Your instructions
Transcribe exactly the entries from the "Task: Click the" line to the end, both included, minus pictures.
──────── Material for the task ────────
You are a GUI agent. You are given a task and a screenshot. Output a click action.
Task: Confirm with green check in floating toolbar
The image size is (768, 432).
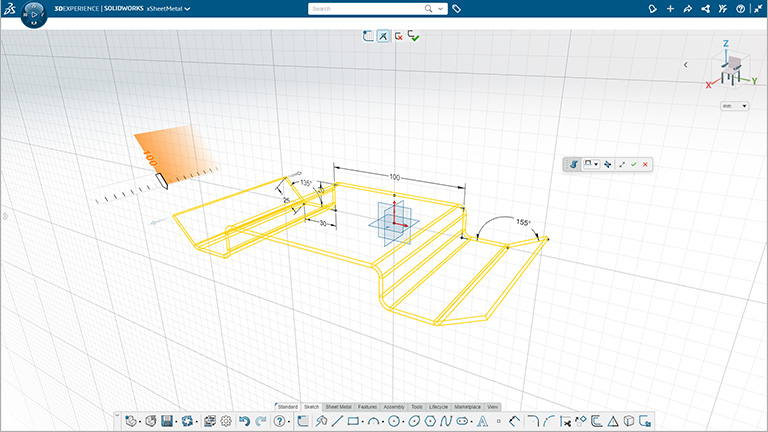pos(633,164)
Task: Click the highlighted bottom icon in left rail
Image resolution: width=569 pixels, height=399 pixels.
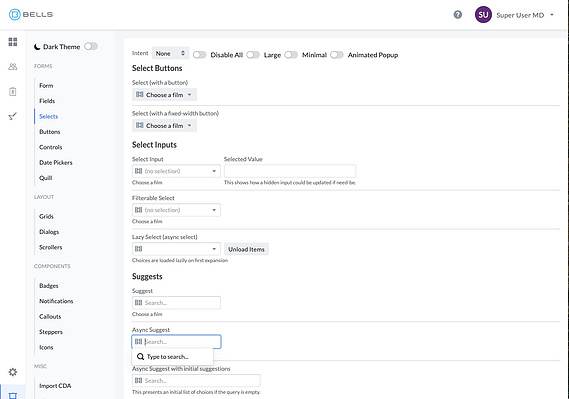Action: tap(13, 395)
────────
Answer below
Task: Click the highlighted bottom icon in left rail
Image resolution: width=569 pixels, height=399 pixels.
Action: tap(13, 395)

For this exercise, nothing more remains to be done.